Blennow Kaj, Hampel Harald, Zetterberg Henrik
Clinical Neurochemistry Laboratory, Department of Psychiatry and Neurochemistry, Institute of Neuroscience and Physiology, The Sahlgrenska Academy, University of Gothenburg, Sahlgrenska University Hospital, Mölndal, Sweden.
Neuropsychopharmacology. 2014 Jan;39(1):189-201. doi: 10.1038/npp.2013.154. Epub 2013 Jun 25.
Drug candidates directed against amyloid-β (Aβ) are mainstream in Alzheimer's disease (AD) drug development. Active and passive Aβ immunotherapy is the principle that has come furthest, both in number and in stage of clinical trials. However, an increasing number of reports on major difficulties in identifying any clinical benefit in phase II-III clinical trials on this type of anti-Aβ drug candidates have caused concern among researchers, pharmaceutical companies, and other stakeholders. This has provided critics of the amyloid cascade hypothesis with fire for their arguments that Aβ deposition may merely be a bystander, and not the cause, of the disease or that the amyloid hypothesis may only be valid for the familial form of AD. On the other hand, most researchers argue that it is the trial design that will need refinement to allow for identifying a positive clinical effect of anti-Aβ drugs. A consensus in the field is that future trials need to be performed in an earlier stage of the disease and that biomarkers are essential to guide and facilitate drug development. In this context, it is reassuring that, in contrast to most brain disorders, research advances in the AD field have led to both imaging (magnetic resonance imaging (MRI) and PET) and cerebrospinal fluid (CSF) biomarkers for the central pathogenic processes of the disease. AD biomarkers will have a central role in future clinical trials to enable early diagnosis, and Aβ biomarkers (CSF Aβ42 and amyloid PET) may be essential to allow for testing a drug on patients with evidence of brain Aβ pathology. Pharmacodynamic Aβ and amyloid precursor protein biomarkers will be of use to verify target engagement of a drug candidate in humans, thereby bridging the gap between mechanistic data from transgenic AD models (that may not be relevant to the neuropathology of human AD) and large and expensive phase III trials. Last, downstream biomarker evidence (CSF tau proteins and MRI volumetry) that the drug ameliorates neurodegeneration will, together with beneficial clinical effects on cognition and functioning, be essential for labeling an anti-Aβ drug as disease modifying.

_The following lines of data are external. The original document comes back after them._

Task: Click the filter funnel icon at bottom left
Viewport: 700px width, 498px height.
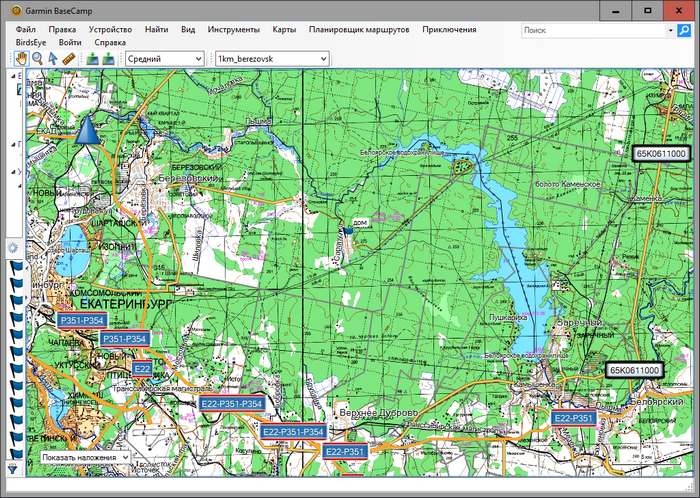Action: pyautogui.click(x=13, y=467)
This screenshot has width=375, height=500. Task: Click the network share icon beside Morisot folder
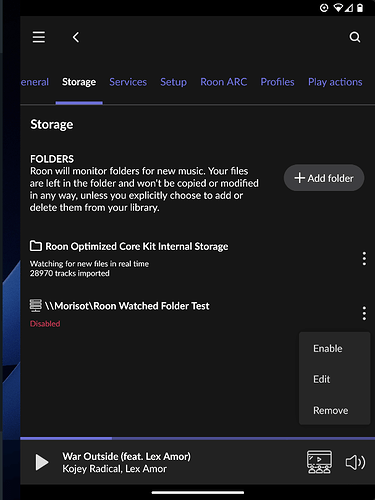point(36,305)
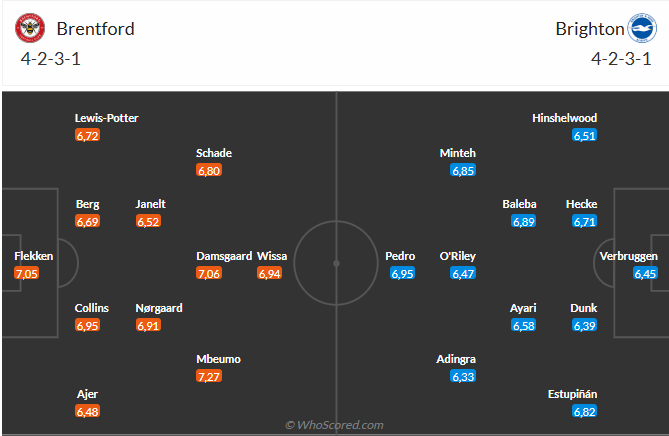Click the WhoScored.com watermark
The height and width of the screenshot is (436, 669).
click(x=334, y=425)
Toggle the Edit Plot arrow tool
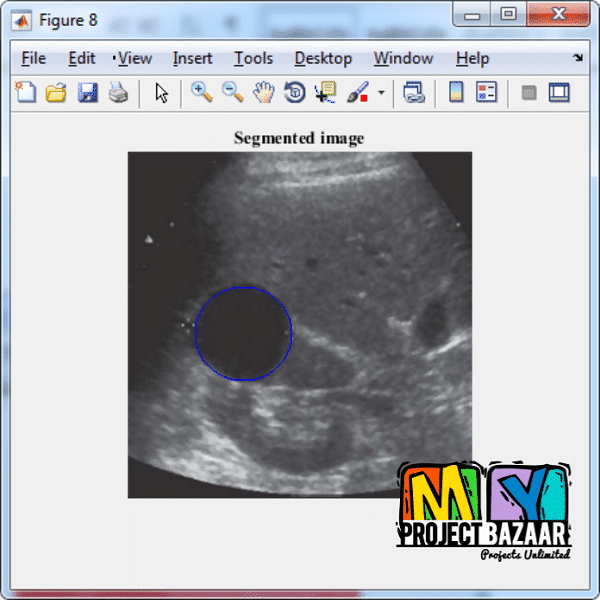Viewport: 600px width, 600px height. click(162, 93)
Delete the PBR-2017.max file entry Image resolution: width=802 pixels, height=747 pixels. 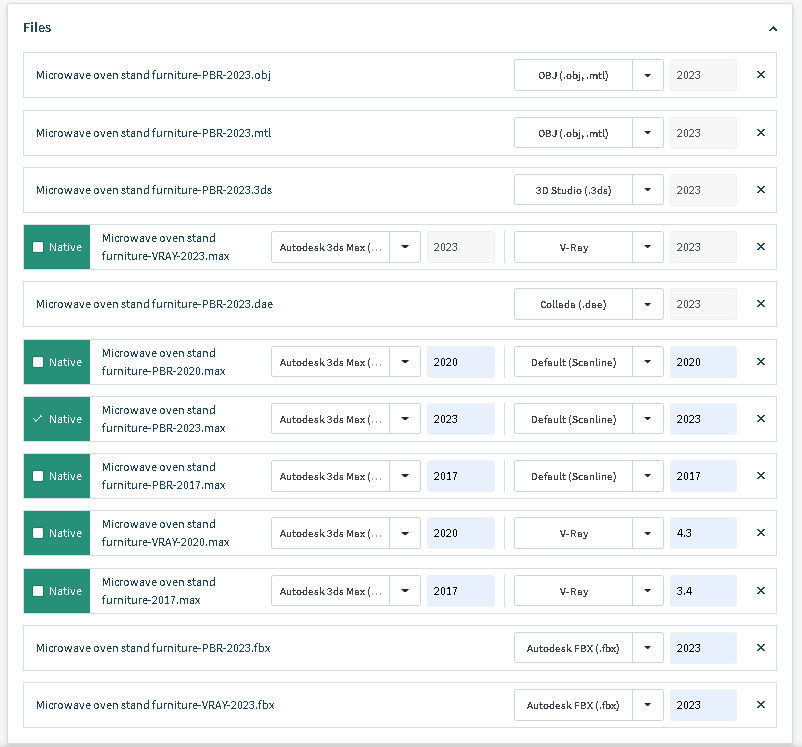click(760, 476)
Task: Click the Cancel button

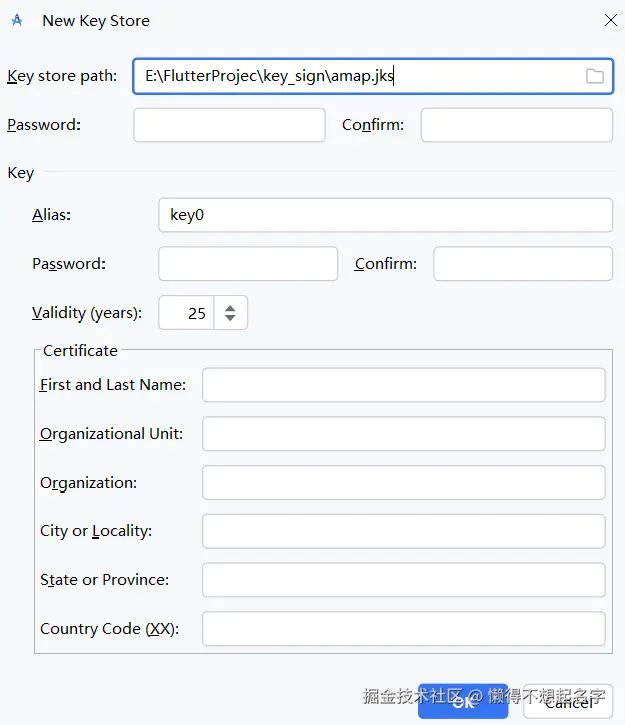Action: [x=568, y=701]
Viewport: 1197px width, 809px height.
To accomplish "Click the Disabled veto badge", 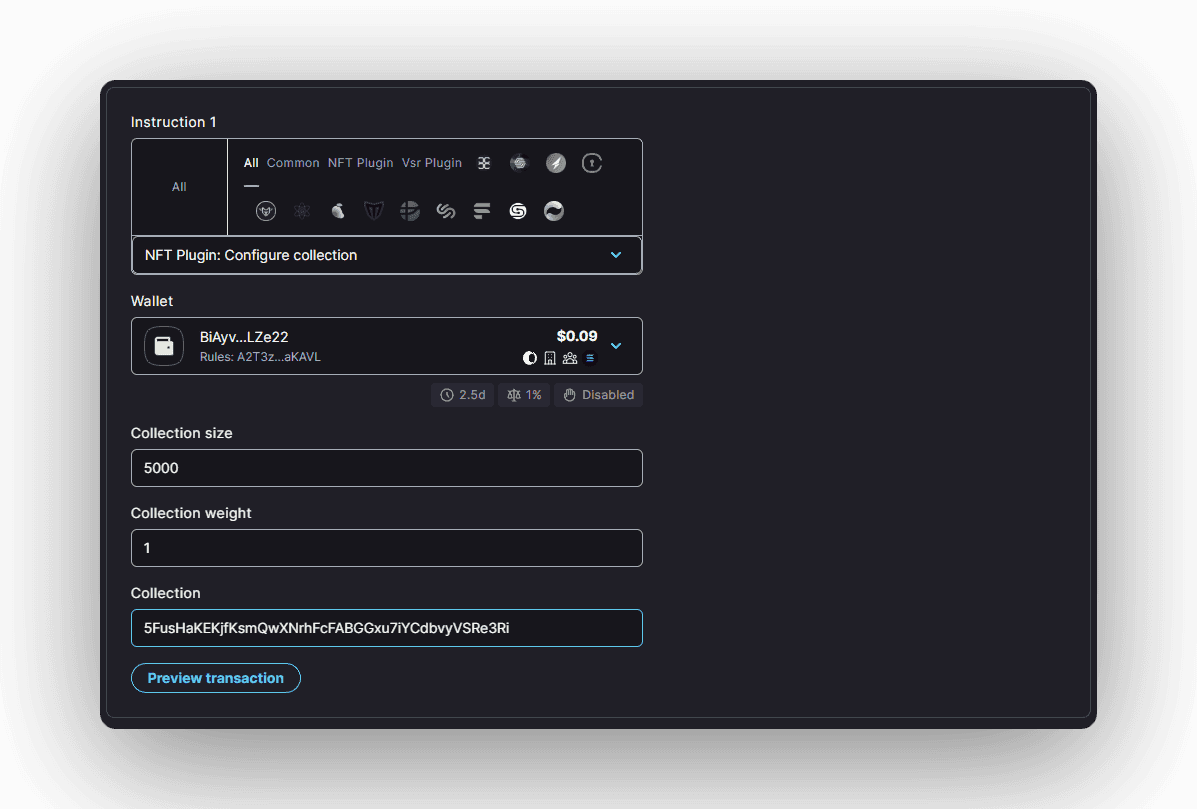I will click(x=598, y=395).
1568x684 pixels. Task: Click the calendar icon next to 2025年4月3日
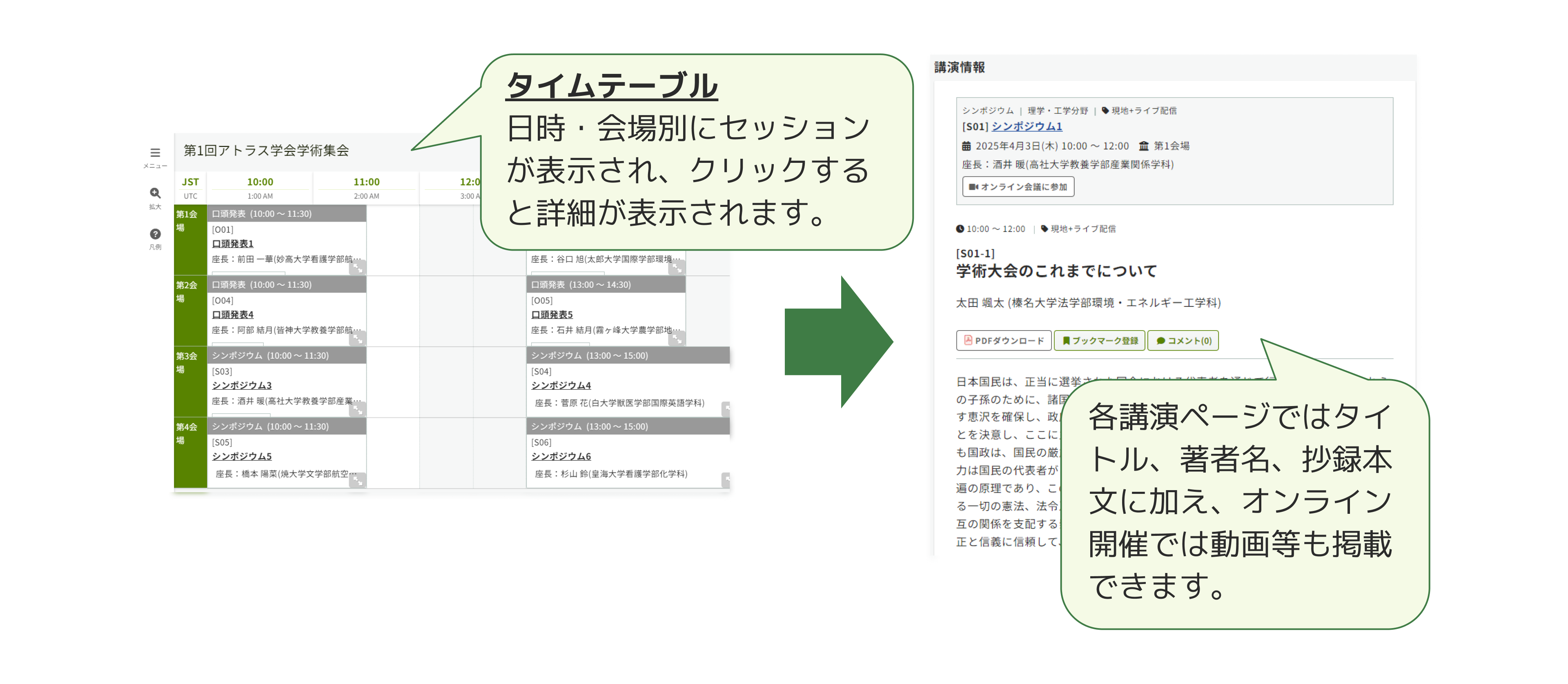[x=967, y=146]
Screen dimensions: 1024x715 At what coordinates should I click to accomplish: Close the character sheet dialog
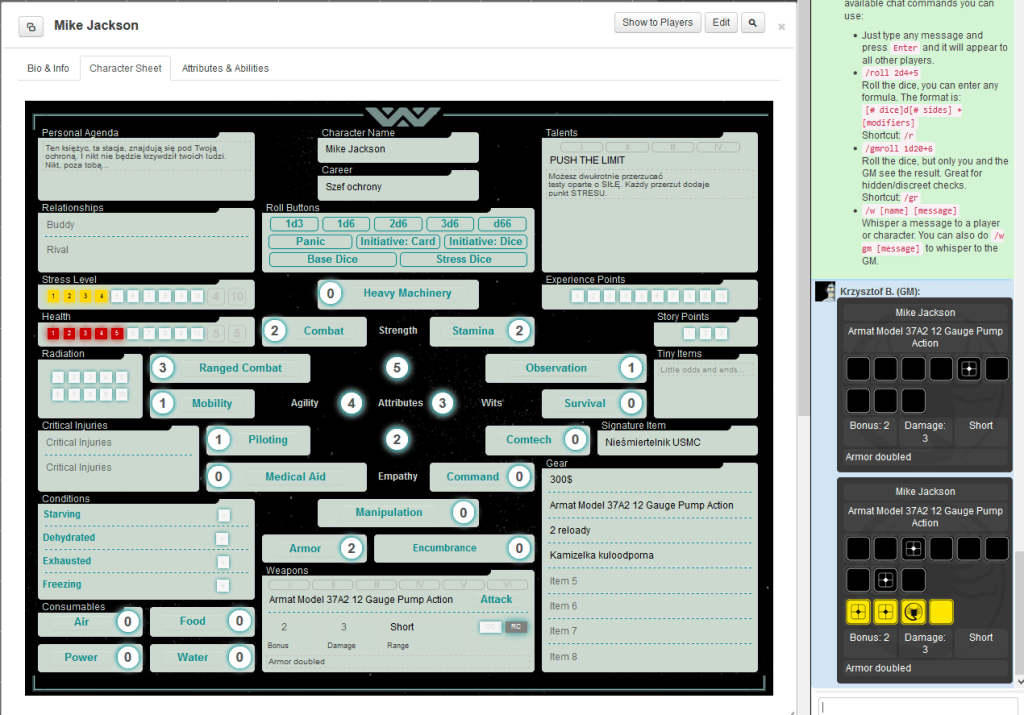(781, 27)
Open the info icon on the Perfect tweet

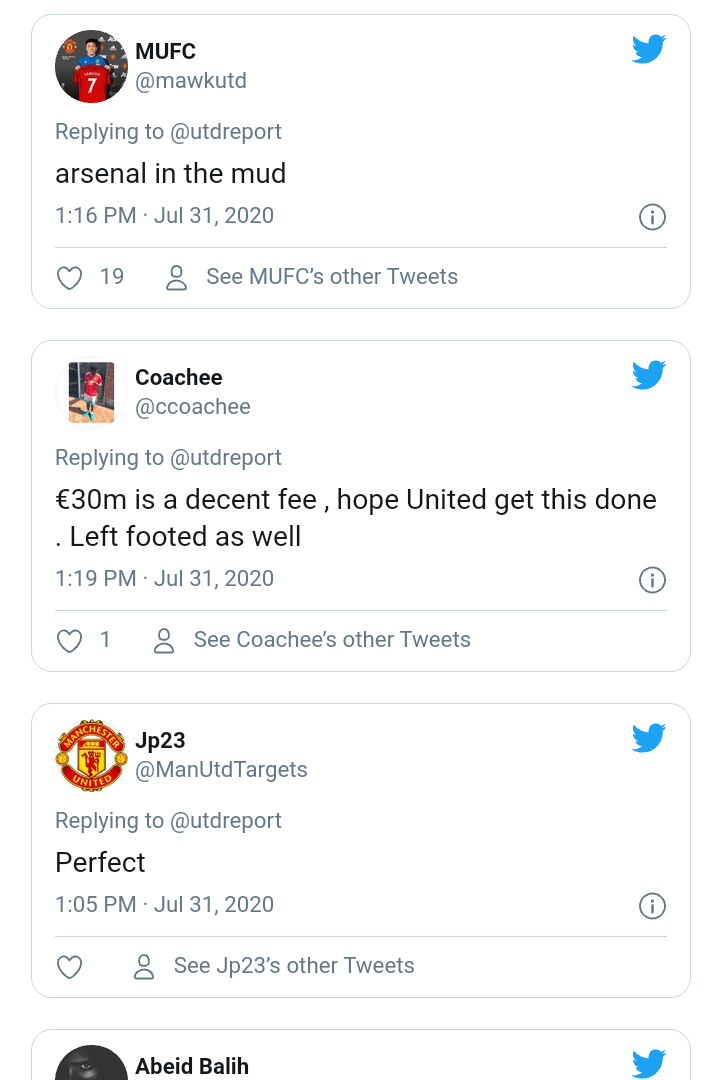[x=652, y=906]
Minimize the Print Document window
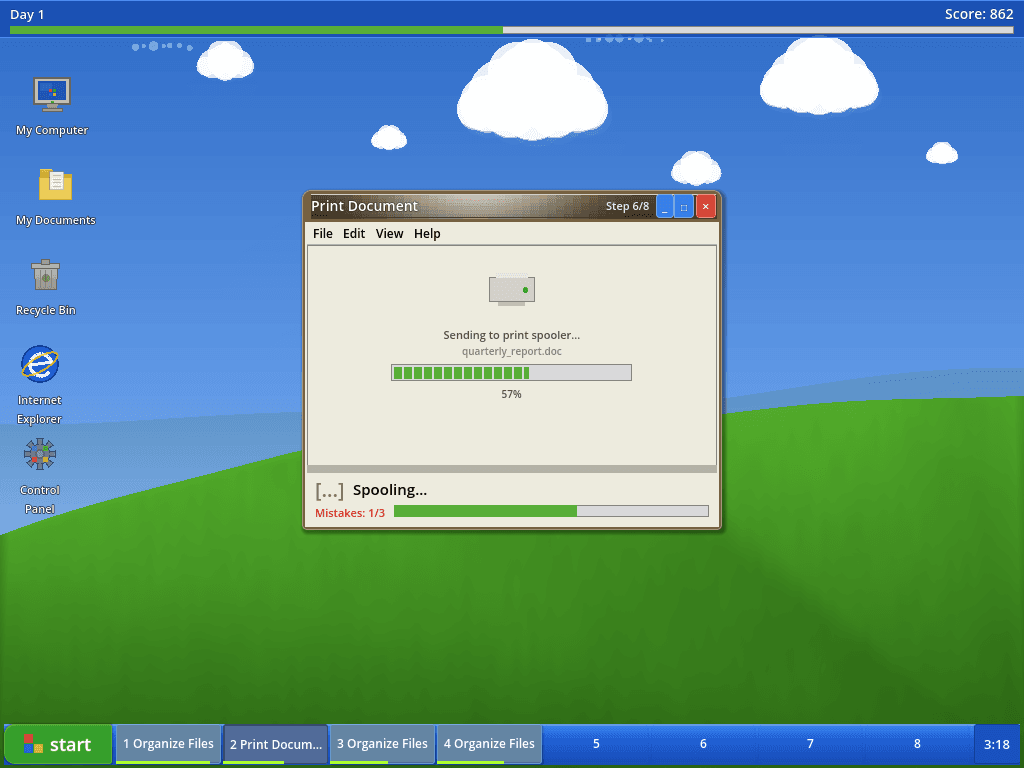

针对淀粉样β蛋白(Aβ)的候选药物是阿尔茨海默病(AD)药物研发的主流方向。主动和被动Aβ免疫疗法是在临床试验数量和阶段方面进展最为深入的原则。然而,越来越多关于在这类抗Aβ候选药物的II-III期临床试验中难以确定任何临床益处的报告,引起了研究人员、制药公司及其他利益相关者的关注。这为淀粉样蛋白级联假说的批评者提供了口实,他们认为Aβ沉积可能仅仅是该疾病的旁观者而非病因,或者淀粉样蛋白假说可能仅对家族性AD形式有效。另一方面,大多数研究人员认为,需要改进试验设计以确定抗Aβ药物的积极临床效果。该领域的共识是,未来的试验需要在疾病的早期阶段进行,并且生物标志物对于指导和促进药物研发至关重要。在这种背景下,令人欣慰的是,与大多数脑部疾病不同,AD领域的研究进展已经产生了针对该疾病核心致病过程的影像学(磁共振成像(MRI)和PET)及脑脊液(CSF)生物标志物。AD生物标志物在未来临床试验中将发挥核心作用以实现早期诊断,而Aβ生物标志物(CSF Aβ42和淀粉样蛋白PET)对于在有脑Aβ病理学证据的患者身上测试药物可能至关重要。药效学Aβ和淀粉样前体蛋白生物标志物将有助于验证候选药物在人体中的靶点结合情况,从而弥合转基因AD模型的机制数据(可能与人类AD的神经病理学无关)与大型且昂贵的III期试验之间的差距。最后,药物改善神经退行性变的下游生物标志物证据(CSF tau蛋白和MRI容积测量),连同对认知和功能的有益临床效果,对于将抗Aβ药物标记为疾病修饰药物至关重要。